Fleming: Ich habe es im Laufe der NBA-Saison schon erwartet, da die Atlanta Hawks versucht haben, Jeff Teague zu traden. Da gab es einige Gerüchte. Mir war bewusst: Wenn Dennis in Atlanta Starting Point Guard wird, ist die Chance gering, dass er dabei ist. Aber zu Beginn des Sommers sah es gut aus und er hat gesagt, dass er spielt. Dann kam doch der Teague-Trade und daher war es enttäuschend, dass die Entscheidung so spät gefallen ist. Aber man weiß nie, wozu es gut ist. Vielleicht können Maodo Lo und Makai Mason davon profitieren und sich so besser entwickeln.
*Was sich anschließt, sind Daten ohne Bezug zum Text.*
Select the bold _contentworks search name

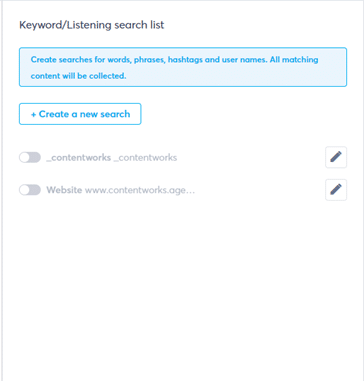[79, 158]
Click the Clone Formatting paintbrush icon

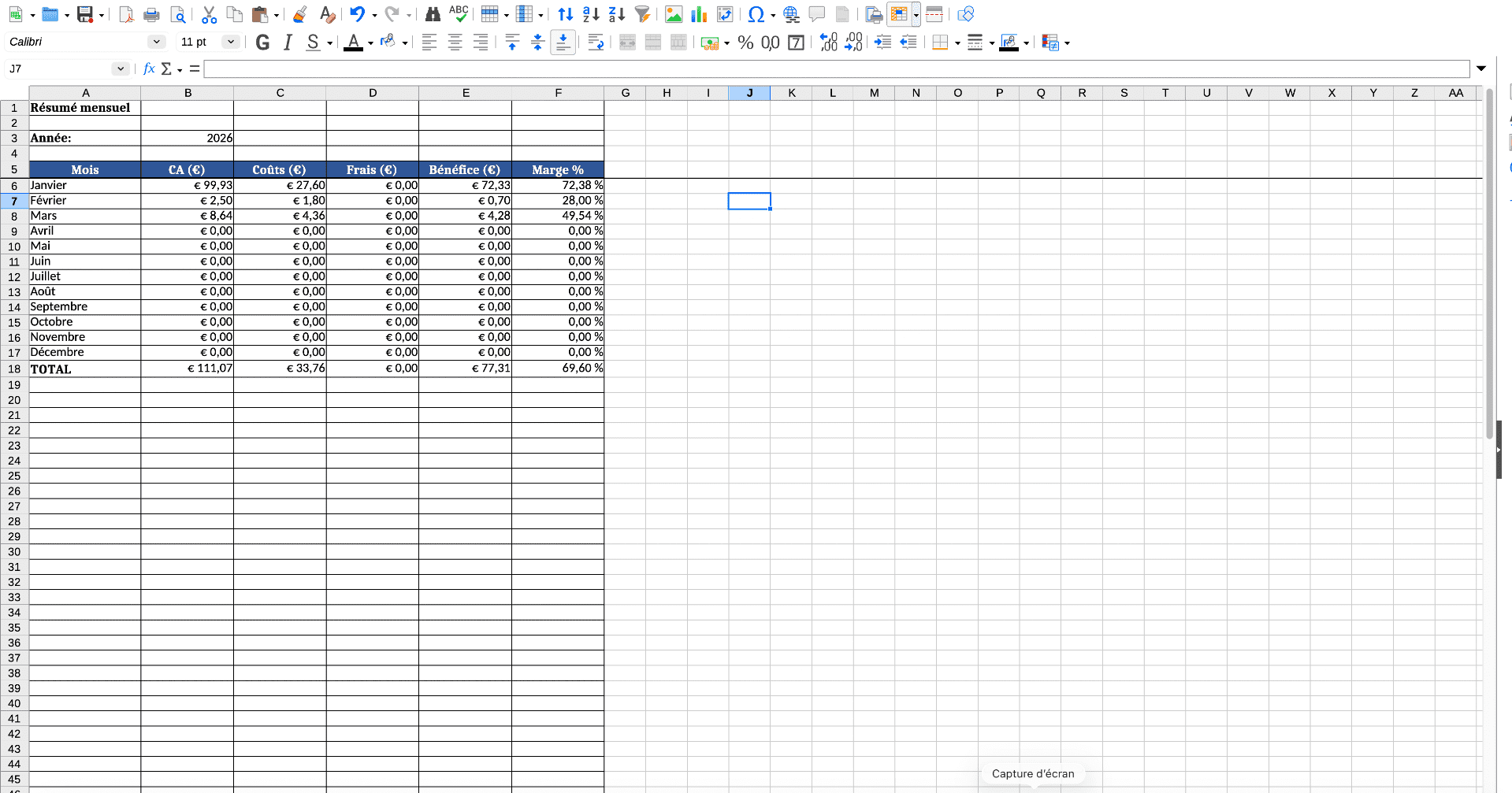299,14
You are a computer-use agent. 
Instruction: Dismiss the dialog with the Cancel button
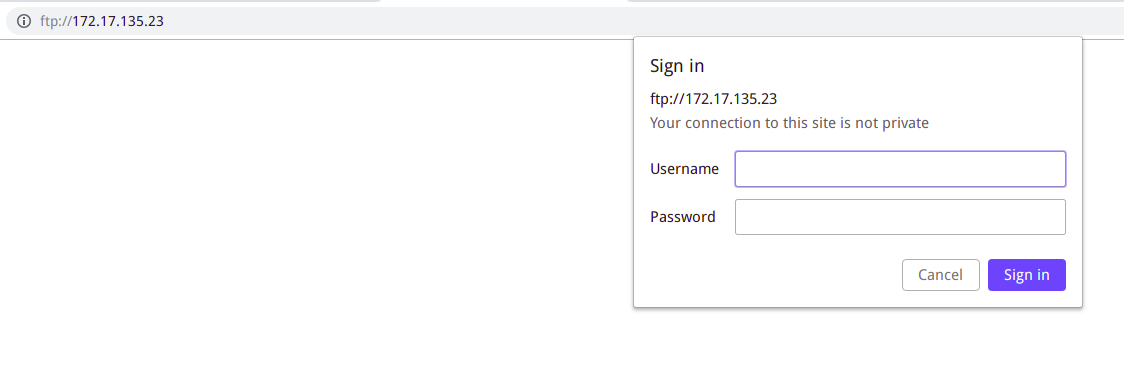(x=940, y=275)
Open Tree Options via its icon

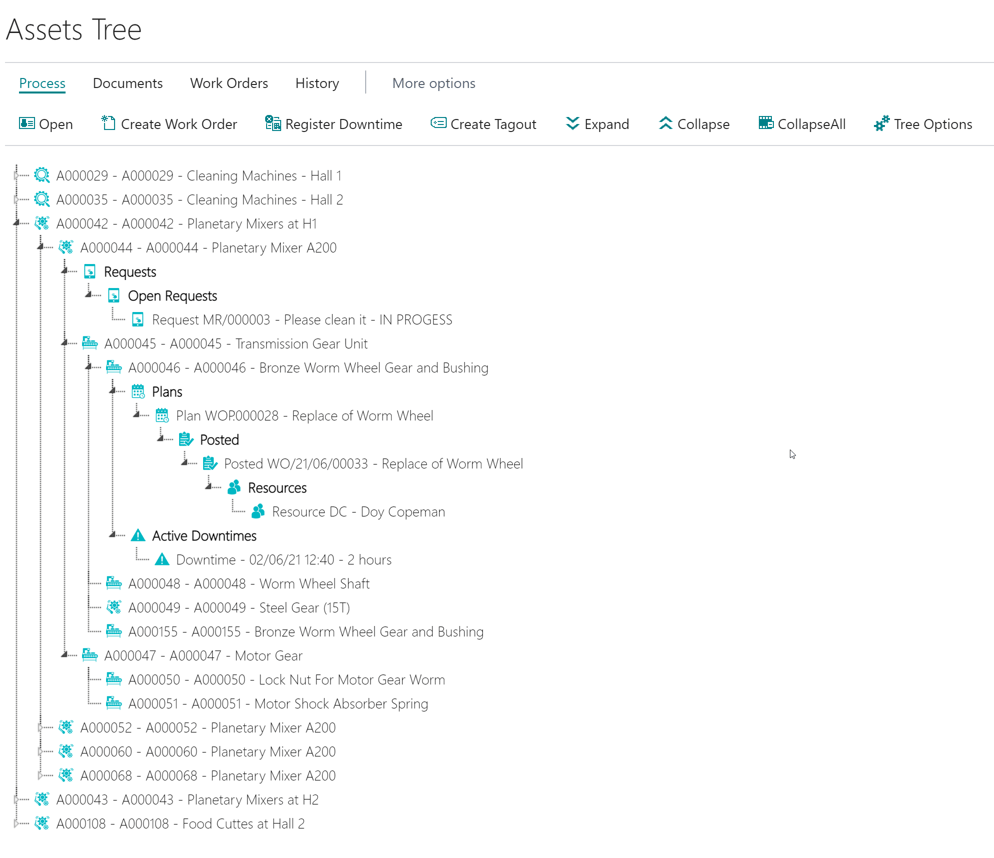(x=881, y=123)
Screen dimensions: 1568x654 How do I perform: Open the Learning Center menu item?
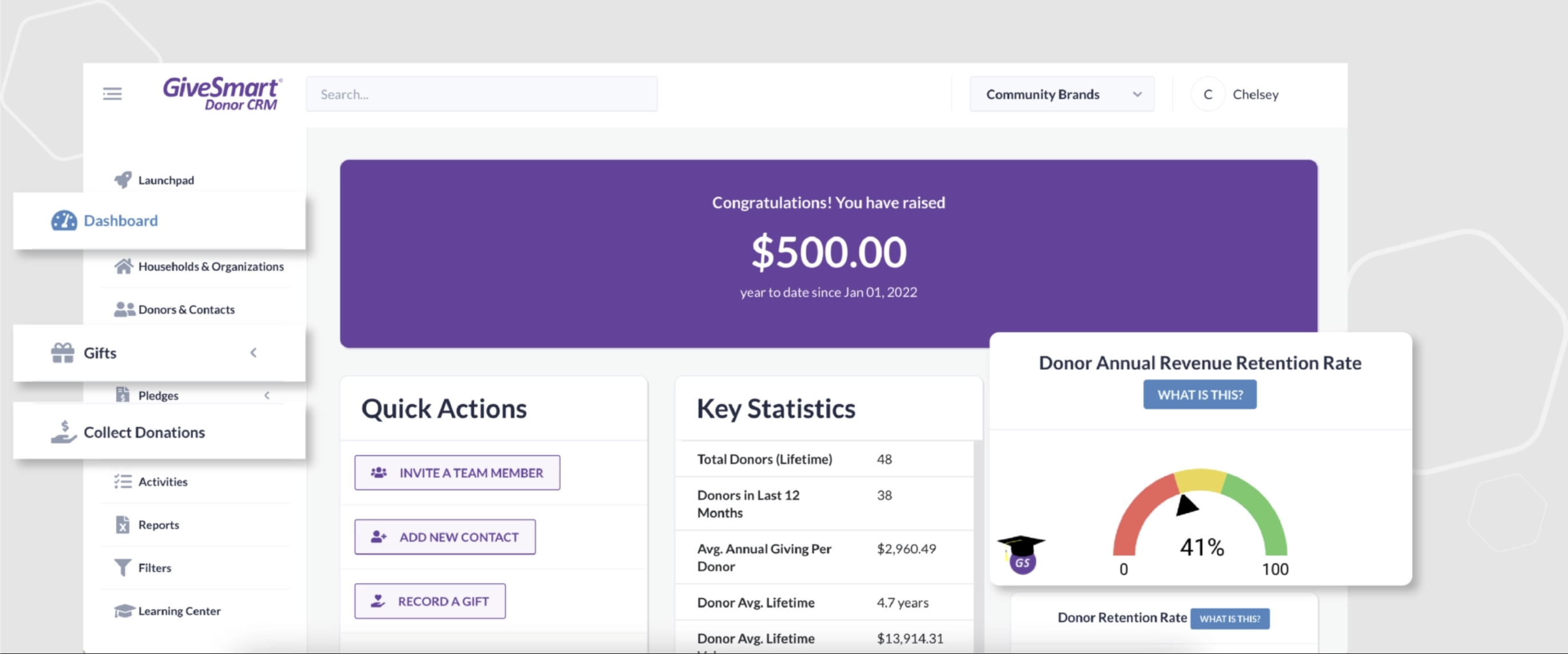[x=179, y=610]
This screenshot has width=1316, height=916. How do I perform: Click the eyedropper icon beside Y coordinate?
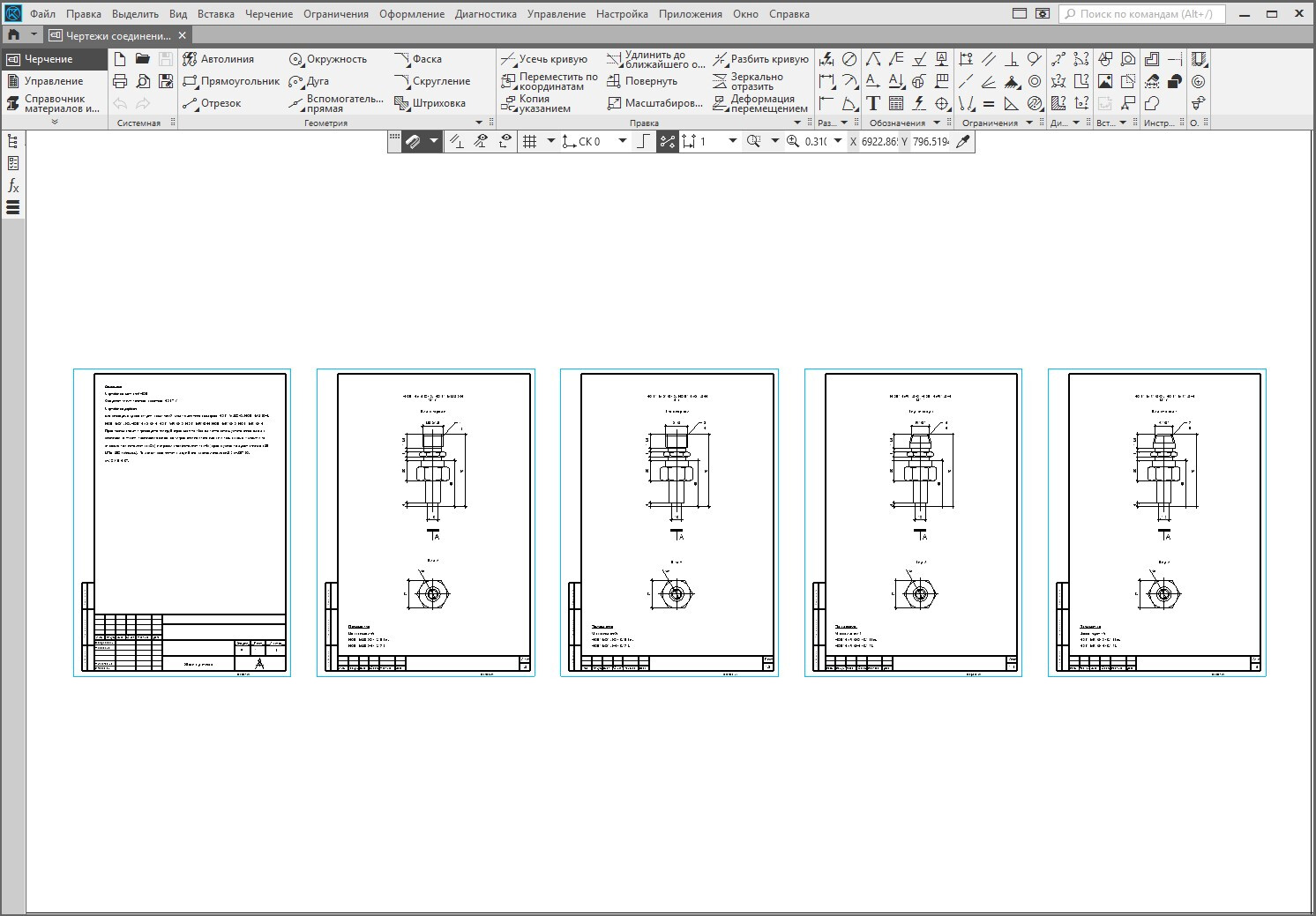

SPOX: Offensiv wird Dennis besser und besser, profitiert von seiner Schnelligkeit. Wie sehen Sie seine Entwicklung defensiv?
Fleming: Dennis hat keine Probleme, sich gegen die Top-Guards in der NBA zu behaupten. Er ist einer der besseren defensiven Point Guards in der Liga. Es könnte nur schwer werden für ihn, das, was er bisher defensiv in 20 Minuten gezeigt hat, über 30 oder 35 Minuten aufs Parkett zu bringen. Aber Defense gehört zu Dennis' Identität und ist ein großer Teil von ihm. Er sollte sie nicht verlieren. Sie macht ihn zu dem, der er ist.
SPOX: Mit dem Umbruch von Dirk Nowitzki zu Dennis Schröder haben Sie das deutsche Spiel angepasst und auch schneller gemacht. Was verändert sich spieltaktisch, wenn Dennis nicht dabei ist?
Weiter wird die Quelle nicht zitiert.